**Lines of data:**
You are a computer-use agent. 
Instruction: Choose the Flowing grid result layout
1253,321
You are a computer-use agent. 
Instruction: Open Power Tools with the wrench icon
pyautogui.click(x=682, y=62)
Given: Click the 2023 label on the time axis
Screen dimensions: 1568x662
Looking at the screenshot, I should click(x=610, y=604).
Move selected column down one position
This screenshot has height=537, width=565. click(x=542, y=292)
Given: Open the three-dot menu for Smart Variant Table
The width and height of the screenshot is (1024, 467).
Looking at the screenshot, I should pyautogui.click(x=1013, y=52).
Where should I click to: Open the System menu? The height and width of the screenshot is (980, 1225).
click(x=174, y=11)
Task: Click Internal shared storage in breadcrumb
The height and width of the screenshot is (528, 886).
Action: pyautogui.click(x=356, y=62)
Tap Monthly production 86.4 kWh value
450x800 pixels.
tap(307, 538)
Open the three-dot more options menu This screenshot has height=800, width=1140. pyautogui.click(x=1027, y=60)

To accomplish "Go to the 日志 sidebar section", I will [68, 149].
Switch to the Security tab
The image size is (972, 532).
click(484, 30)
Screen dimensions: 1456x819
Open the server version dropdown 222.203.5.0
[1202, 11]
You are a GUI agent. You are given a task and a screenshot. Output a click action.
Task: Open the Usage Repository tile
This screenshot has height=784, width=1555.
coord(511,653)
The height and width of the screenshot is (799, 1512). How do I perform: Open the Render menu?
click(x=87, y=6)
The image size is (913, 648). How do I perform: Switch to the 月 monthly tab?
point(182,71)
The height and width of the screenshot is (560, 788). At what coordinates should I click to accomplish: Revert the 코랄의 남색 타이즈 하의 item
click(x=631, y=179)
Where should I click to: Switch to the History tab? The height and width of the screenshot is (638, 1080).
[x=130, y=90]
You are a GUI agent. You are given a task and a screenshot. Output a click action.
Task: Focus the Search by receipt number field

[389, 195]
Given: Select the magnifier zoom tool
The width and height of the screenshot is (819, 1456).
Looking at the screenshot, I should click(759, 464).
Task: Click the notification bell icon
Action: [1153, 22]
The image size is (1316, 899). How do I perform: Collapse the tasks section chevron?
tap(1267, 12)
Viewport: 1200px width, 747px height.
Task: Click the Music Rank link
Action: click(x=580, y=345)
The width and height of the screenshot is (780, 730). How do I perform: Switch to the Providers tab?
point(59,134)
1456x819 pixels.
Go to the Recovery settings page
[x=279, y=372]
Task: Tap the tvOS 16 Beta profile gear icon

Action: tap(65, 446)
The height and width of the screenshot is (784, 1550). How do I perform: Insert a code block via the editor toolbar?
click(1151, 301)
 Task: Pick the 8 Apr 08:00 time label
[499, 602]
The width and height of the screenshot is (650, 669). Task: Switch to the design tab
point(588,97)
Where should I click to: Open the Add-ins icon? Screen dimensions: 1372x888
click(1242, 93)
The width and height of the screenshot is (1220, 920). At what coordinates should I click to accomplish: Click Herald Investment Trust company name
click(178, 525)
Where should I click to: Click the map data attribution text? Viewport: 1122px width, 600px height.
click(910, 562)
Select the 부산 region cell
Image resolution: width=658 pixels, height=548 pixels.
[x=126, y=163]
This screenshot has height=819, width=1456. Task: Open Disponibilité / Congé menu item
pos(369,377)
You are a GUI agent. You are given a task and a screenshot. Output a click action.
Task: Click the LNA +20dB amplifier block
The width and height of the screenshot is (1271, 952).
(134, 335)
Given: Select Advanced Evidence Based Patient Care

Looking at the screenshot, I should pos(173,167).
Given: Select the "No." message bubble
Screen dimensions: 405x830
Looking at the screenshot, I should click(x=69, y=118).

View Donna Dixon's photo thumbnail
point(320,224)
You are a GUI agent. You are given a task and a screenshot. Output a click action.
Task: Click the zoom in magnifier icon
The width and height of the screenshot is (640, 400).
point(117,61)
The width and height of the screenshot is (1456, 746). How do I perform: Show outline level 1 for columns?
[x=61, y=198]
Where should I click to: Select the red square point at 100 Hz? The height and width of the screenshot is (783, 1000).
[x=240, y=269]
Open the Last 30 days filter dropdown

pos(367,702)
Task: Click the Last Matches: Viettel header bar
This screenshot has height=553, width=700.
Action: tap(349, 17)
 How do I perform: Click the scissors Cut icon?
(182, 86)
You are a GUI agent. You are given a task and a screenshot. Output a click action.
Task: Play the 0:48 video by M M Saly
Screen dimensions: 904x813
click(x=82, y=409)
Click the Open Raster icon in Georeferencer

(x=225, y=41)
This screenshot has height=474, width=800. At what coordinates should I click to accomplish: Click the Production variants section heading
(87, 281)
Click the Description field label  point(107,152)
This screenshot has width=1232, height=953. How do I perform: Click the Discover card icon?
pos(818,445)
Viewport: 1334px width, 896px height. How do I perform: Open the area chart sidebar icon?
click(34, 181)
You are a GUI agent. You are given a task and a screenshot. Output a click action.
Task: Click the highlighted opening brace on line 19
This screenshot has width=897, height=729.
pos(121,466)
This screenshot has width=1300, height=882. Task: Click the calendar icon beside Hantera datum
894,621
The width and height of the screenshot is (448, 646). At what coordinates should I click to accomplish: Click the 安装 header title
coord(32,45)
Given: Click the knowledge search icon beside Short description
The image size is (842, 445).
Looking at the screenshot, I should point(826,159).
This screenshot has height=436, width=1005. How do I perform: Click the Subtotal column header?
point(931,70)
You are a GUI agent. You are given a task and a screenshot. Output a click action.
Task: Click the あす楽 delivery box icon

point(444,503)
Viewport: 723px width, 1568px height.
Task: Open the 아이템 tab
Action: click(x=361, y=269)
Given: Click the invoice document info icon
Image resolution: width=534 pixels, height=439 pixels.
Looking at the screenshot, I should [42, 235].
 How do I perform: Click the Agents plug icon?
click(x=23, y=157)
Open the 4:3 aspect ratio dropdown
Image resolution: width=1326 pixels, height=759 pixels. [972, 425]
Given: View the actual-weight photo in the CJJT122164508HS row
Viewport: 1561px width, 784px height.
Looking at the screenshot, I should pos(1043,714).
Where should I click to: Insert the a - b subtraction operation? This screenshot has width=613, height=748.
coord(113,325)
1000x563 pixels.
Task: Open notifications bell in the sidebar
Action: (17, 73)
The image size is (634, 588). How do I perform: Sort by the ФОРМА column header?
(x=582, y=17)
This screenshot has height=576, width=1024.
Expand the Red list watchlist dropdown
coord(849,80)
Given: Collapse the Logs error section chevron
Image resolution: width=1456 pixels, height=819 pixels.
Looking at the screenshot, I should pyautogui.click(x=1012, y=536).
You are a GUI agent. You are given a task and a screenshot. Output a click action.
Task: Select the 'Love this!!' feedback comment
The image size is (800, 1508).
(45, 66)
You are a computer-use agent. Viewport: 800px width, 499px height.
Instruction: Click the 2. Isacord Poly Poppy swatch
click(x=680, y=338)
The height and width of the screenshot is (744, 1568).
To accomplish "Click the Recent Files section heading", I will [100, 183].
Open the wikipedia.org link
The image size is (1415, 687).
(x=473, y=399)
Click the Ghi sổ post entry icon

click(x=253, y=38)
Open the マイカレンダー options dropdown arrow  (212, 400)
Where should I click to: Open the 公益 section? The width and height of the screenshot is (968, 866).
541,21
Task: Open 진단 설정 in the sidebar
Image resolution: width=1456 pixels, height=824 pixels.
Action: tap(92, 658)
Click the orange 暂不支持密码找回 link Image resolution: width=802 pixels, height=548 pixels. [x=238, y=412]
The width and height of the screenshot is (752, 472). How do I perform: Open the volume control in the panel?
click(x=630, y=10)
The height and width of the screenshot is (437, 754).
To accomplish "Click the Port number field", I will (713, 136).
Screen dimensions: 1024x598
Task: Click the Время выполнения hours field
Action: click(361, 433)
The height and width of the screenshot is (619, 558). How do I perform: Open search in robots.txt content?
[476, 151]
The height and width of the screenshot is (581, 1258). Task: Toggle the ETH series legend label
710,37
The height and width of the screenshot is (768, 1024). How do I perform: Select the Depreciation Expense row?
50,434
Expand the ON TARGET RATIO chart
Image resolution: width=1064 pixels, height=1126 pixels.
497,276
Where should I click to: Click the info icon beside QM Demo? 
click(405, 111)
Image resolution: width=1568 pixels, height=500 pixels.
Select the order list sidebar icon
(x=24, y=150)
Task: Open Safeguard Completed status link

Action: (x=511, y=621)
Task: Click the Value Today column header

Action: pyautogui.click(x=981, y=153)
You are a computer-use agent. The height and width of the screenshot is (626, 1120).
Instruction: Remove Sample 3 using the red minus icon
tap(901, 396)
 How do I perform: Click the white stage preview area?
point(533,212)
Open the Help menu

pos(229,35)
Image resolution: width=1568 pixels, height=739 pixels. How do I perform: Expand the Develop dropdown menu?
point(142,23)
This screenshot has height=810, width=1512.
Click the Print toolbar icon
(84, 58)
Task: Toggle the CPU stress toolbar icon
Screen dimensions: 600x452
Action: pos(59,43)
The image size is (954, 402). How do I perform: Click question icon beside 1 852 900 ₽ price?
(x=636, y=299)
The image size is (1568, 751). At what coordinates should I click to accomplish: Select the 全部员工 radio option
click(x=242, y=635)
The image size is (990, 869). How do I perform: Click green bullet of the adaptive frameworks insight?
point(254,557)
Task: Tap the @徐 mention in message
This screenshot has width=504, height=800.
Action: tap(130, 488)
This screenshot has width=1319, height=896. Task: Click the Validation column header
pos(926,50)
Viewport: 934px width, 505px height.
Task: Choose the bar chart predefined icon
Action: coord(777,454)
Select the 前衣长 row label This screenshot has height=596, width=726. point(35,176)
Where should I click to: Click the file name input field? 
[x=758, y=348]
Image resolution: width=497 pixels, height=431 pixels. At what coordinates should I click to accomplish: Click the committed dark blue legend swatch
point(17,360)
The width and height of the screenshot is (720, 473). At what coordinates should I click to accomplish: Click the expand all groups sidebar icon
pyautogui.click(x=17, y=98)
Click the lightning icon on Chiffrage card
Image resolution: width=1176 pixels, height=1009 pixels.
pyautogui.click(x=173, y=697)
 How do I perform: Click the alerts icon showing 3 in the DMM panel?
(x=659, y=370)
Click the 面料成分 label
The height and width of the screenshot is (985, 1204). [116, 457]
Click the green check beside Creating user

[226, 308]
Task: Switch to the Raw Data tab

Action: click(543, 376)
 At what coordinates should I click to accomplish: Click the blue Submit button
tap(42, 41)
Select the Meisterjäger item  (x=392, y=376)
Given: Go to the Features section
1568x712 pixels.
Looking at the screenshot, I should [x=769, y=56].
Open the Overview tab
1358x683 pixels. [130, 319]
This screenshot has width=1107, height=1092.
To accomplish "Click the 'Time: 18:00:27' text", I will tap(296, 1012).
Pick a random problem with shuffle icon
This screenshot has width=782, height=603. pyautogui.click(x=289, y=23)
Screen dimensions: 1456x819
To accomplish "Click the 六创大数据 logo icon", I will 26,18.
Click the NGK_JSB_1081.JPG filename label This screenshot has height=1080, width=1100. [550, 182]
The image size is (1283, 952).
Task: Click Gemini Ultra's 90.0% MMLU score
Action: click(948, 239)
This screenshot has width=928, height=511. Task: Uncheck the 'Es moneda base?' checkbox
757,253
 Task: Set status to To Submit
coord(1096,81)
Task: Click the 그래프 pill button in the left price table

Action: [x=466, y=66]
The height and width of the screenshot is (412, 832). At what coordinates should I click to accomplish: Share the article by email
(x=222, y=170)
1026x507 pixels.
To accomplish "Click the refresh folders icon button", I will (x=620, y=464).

**Brief:**
Repeat the lines of data above verbatim, starting at the line that contains "The image size is (1568, 751)." and ending at the line that contains "Action: tap(130, 488)", with both of those lines included.

**Task result:**
The image size is (1568, 751). At what coordinates should I click to accomplish: Select the 全部员工 radio option
click(x=242, y=635)
The image size is (990, 869). How do I perform: Click green bullet of the adaptive frameworks insight?
point(254,557)
Task: Tap the @徐 mention in message
This screenshot has width=504, height=800.
Action: tap(130, 488)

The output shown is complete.